Trump's Miss Universe Gambit - 2018-02-19
By the late nineteen-sixties, ownership of the Miss Universe Organization had passed to a lingerie company called Kayser-Roth. Cindy Adams, who was an assistant at the company, and her husband, the comedian Joey Adams, were friends of Roy Cohn, the New York lawyer and fixer who had been a close aide to Senator Joseph McCarthy. "Roy used to invite us everywhere, and once we went to a party on Long Island, where I happened to be seated at a small table with this tall young guy with blond hair," Adams told me recently. "Roy told me at that dinner that one day Donald would own New York. I said, 'Yeah, pass the gravy.' "
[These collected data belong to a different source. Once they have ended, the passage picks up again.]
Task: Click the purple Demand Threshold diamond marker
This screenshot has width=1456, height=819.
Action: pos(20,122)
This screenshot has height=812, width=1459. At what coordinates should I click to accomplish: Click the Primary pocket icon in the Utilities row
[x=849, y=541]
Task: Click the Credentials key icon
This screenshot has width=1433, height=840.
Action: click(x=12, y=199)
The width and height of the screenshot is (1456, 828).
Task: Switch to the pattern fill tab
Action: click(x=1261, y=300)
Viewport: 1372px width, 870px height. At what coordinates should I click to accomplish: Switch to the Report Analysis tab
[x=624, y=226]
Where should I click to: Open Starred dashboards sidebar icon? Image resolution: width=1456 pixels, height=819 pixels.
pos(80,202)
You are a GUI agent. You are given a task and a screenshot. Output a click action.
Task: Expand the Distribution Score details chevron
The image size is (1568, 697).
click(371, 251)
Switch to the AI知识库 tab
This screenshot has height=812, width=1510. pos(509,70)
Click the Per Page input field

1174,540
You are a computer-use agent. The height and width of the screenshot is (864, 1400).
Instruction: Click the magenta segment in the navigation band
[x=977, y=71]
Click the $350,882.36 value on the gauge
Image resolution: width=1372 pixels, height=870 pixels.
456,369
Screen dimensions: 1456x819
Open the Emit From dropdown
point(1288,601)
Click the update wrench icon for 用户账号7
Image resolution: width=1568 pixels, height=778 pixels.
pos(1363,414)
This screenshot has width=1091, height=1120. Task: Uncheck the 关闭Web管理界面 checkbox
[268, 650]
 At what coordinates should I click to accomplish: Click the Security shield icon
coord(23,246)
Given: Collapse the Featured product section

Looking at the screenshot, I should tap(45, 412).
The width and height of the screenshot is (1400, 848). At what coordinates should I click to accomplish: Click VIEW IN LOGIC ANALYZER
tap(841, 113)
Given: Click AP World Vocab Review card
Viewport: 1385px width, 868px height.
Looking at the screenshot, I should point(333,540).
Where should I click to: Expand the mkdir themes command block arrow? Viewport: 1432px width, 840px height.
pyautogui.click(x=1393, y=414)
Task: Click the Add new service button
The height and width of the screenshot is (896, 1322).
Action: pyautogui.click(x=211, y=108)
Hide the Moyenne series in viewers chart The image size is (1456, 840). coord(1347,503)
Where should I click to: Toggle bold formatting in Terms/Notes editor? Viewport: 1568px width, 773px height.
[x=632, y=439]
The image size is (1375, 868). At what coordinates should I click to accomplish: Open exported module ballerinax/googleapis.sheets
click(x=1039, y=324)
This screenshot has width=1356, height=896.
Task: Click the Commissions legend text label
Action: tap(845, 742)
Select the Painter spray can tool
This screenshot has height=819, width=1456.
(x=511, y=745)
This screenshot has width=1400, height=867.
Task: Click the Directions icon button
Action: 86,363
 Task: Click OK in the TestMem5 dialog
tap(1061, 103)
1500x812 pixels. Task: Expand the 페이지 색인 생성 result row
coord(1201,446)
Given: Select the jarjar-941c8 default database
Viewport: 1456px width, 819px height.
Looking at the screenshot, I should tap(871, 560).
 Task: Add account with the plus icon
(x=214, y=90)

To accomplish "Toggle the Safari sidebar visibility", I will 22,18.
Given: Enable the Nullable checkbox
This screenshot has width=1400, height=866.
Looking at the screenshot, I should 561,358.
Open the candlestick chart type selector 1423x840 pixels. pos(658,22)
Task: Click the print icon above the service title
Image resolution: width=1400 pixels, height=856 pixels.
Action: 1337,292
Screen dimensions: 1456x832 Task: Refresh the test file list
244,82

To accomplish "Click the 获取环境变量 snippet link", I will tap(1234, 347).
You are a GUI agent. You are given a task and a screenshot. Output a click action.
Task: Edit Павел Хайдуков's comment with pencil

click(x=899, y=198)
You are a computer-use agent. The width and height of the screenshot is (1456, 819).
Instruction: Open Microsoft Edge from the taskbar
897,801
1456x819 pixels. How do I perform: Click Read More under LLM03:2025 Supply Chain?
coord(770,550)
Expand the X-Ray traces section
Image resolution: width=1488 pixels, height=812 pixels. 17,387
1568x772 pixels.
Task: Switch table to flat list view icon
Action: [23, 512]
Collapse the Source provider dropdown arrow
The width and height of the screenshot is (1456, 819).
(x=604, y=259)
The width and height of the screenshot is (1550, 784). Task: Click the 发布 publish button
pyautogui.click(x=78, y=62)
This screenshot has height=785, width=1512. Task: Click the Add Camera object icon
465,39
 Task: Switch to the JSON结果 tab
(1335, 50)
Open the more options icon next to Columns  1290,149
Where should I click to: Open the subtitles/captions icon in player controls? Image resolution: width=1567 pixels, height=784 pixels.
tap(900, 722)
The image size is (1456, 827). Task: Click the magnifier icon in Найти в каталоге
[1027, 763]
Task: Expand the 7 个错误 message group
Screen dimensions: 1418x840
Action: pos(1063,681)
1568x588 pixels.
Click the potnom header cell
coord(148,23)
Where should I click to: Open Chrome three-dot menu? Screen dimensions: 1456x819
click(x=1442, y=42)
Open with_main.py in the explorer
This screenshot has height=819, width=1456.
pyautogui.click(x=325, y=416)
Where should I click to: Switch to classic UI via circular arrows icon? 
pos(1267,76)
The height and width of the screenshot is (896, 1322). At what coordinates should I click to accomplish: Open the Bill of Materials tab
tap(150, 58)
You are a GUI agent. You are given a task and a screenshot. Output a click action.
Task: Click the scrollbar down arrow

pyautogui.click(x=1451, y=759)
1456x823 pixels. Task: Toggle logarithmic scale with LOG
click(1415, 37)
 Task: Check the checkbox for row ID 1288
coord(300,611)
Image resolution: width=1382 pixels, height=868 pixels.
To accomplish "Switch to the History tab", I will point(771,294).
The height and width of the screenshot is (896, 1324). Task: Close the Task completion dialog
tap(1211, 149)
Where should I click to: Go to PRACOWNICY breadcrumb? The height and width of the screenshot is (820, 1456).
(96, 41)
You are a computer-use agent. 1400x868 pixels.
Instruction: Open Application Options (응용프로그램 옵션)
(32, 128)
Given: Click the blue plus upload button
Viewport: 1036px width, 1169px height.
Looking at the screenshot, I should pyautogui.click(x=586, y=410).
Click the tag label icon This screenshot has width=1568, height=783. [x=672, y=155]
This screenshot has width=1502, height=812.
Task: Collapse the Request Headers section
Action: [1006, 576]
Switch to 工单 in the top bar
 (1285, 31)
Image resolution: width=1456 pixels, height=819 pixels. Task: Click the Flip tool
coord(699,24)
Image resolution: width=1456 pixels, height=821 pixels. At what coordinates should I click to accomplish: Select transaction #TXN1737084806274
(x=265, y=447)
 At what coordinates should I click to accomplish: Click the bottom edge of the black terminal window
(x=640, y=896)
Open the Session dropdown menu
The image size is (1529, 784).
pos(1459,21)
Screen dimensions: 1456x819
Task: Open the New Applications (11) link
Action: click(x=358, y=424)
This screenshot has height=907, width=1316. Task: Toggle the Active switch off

In 1971, Adams arranged for the Miss Universe contestants to walk down Seventh Avenue as a publicity stunt for the pageant, which was to take place in Miami that year. "Cops studded the route. Nobody was allowed near the contestants in the line of march," Adams wrote later, in the New York Post, where she is a columnist. "I look over. Who's alongside some nifty beauty from some Who-Knows-Where-Country? My brand-new Best Friend. He wasn't The Donald then." Adams concluded, "I also knew then that he loved beauty, loved blondes, and loved the Miss Universe Pageant."
In 1996, Trump attended the Miss Universe pageant, which was being co-hosted in Paradise, Nevada, by the second of his three wives, Marla Maples. Trump heard that the owner of the organization was putting the business up for sale. "How could I pass up the opportunity to own the world's premiere beauty pageant?" he later wrote. As with so much regarding Trump's finances, the price he paid for it is something of a mystery. In "The Art of the Comeback," he wrote that he beat out several competitors with a bid of ten million dollars; in subsequent interviews, he said that he had paid only two million.